• [Word and element locating data]
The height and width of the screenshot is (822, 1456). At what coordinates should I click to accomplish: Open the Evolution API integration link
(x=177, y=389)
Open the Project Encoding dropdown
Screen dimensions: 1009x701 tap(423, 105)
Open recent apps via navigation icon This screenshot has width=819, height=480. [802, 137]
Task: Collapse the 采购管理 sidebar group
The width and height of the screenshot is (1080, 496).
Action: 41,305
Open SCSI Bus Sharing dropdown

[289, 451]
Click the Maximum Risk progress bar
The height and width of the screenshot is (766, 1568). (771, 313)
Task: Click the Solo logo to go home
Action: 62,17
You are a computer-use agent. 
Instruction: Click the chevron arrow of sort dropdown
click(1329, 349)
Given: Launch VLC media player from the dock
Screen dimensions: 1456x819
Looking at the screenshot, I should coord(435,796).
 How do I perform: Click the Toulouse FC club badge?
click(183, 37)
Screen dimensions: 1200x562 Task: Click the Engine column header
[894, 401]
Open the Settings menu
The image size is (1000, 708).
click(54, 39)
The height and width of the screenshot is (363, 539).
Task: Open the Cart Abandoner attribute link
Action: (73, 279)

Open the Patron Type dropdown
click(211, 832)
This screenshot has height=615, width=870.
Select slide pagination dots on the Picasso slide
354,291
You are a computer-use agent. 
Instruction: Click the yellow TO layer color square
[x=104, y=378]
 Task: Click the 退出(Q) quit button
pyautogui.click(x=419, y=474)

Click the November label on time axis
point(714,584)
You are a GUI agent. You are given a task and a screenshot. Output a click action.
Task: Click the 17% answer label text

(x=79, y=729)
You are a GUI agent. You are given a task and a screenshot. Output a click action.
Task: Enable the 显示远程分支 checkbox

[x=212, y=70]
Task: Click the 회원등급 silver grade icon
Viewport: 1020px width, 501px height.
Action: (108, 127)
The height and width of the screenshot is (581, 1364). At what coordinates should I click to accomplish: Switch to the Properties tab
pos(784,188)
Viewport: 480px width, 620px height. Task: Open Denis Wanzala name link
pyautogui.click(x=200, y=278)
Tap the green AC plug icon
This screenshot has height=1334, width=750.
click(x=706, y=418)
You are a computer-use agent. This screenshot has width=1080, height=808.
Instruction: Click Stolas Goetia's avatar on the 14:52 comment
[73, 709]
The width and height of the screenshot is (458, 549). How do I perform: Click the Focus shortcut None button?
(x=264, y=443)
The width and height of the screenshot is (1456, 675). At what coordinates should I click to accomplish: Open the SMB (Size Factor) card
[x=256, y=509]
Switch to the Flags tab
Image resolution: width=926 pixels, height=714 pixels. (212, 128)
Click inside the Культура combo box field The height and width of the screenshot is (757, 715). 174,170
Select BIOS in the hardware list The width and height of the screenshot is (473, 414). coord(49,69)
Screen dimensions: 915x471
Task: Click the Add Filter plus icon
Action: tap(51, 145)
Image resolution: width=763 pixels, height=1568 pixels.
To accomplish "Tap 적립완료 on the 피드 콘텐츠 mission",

• [Problem details]
Can you copy the records above verbatim, from the line containing "Open the Patron Type dropdown" through the line containing "point(714,584)", including both of those lines?

• [Solution to this exercise]
Open the Patron Type dropdown
click(211, 832)
This screenshot has height=615, width=870.
Select slide pagination dots on the Picasso slide
354,291
You are a computer-use agent. 
Instruction: Click the yellow TO layer color square
[x=104, y=378]
 Task: Click the 退出(Q) quit button
pyautogui.click(x=419, y=474)

Click the November label on time axis
point(714,584)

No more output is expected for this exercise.